SandBase Product Update: Sharpening the Agent Infrastructure Layer
A short SandBase product update on agent-first messaging, model registry updates, runtime examples, status visibility, and open-source agent infrastructure assets.
SandBase is moving toward a clearer product center: infrastructure for developers building production AI agents.
Recent work has focused less on adding another agent demo and more on making the platform easier to understand, inspect, and trust.
What changed recently
The homepage language is now more agent-centric. The core message is that a useful production agent needs more than a model call. It needs a brain, hands, a workspace, connectivity, and clear execution boundaries.
The agent workflow examples are becoming more complete. The Agent section now points developers toward a fuller API workflow, making it easier to understand how SandBase fits into real agent execution rather than only one-off requests.
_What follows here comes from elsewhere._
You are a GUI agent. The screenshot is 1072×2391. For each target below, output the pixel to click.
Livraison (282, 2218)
The model registry received a larger sync pass. This keeps the model surface cleaner and more current, which matters for teams that need routing, comparison, and reliable model selection as part of agent infrastructure.
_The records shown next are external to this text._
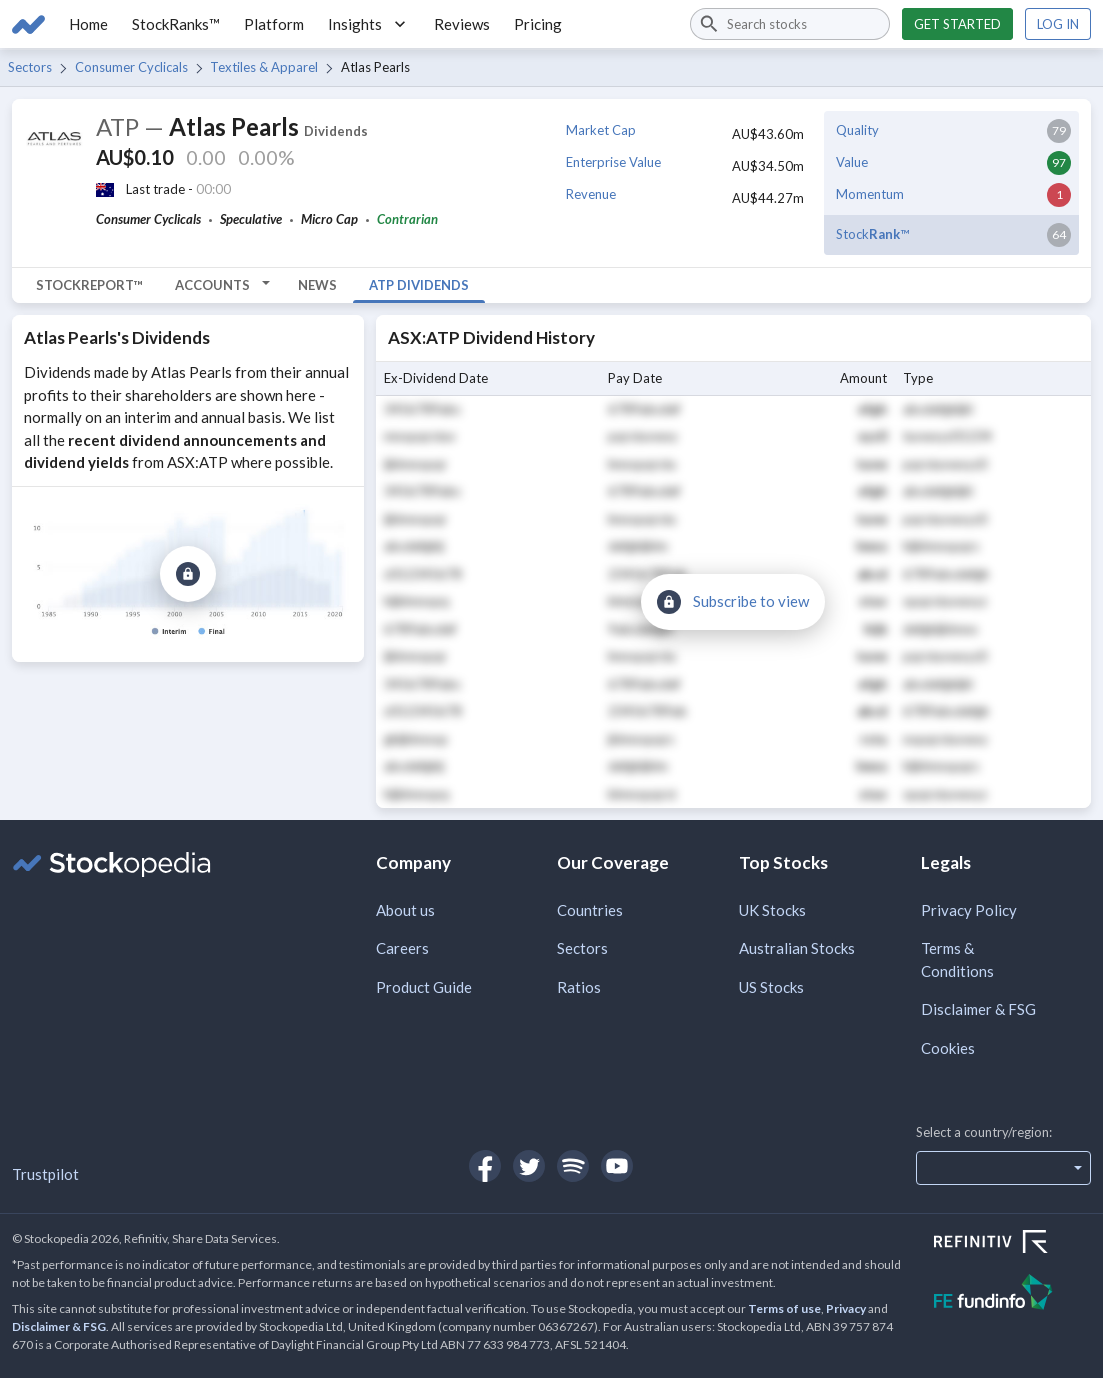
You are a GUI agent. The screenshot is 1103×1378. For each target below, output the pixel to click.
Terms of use (784, 1308)
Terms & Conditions (957, 959)
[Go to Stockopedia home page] (28, 24)
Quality (857, 130)
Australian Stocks (797, 948)
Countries (590, 910)
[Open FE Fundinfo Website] (1012, 1294)
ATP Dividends (419, 285)
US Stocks (771, 987)
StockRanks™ (176, 24)
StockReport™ (89, 285)
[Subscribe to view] (188, 574)
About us (405, 910)
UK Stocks (772, 910)
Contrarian (407, 219)
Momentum (870, 194)
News (317, 285)
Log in (1058, 24)
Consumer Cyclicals (131, 67)
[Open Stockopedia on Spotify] (573, 1166)
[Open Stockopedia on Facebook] (485, 1166)
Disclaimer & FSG (978, 1009)
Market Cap (601, 130)
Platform (274, 24)
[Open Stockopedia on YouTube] (617, 1166)
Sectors (30, 67)
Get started (957, 24)
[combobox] (790, 24)
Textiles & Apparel (264, 67)
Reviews (462, 24)
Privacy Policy (969, 910)
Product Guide (424, 987)
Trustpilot (45, 1174)
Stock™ (872, 234)
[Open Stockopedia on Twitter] (529, 1166)
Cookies (948, 1048)
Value (852, 162)
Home (88, 24)
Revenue (591, 194)
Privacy (846, 1308)
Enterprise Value (613, 162)
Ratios (579, 987)
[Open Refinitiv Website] (1012, 1244)
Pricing (538, 24)
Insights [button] (369, 24)
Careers (402, 948)
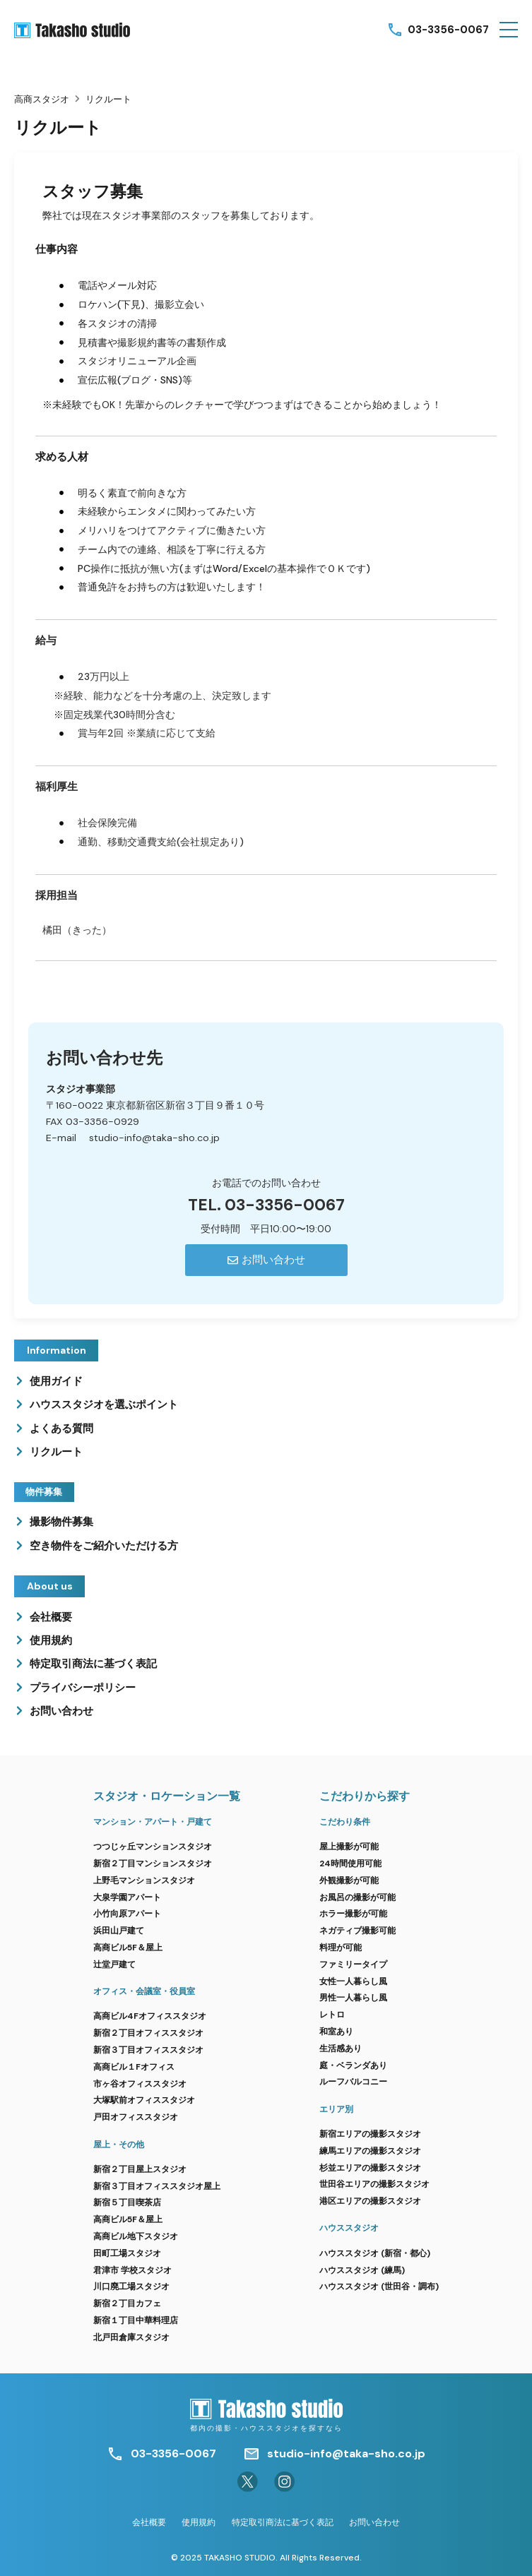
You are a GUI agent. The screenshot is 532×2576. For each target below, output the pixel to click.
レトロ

We also added a public status surface so developers can check service availability from the product footer. Trust is not only about positioning. It is also about making operational signals visible.
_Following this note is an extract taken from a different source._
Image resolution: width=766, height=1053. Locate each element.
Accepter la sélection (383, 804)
On the open-source side, we continue to build around practical agent infrastructure references:
- Awesome Agent Runtime, a 500-project map of the production AI agent infrastructure ecosystem
- Agent Sandbox Cookbook, runnable examples for sandboxed agent execution patterns
Why this matters
The industry conversation is moving from prompts to loops, and from demos to systems that execute, evaluate, recover, and keep running.
That shift makes the runtime layer more important. Developers need places where agents can call tools, run code, use models, and operate with boundaries.
That is the direction SandBase is building toward:
Agent infrastructure for developers building production AI agents.
The next work is to make that path even more concrete: better examples, clearer docs, stronger GitHub assets, and more practical guidance around secure execution, model routing, MCP, and agent runtime operations.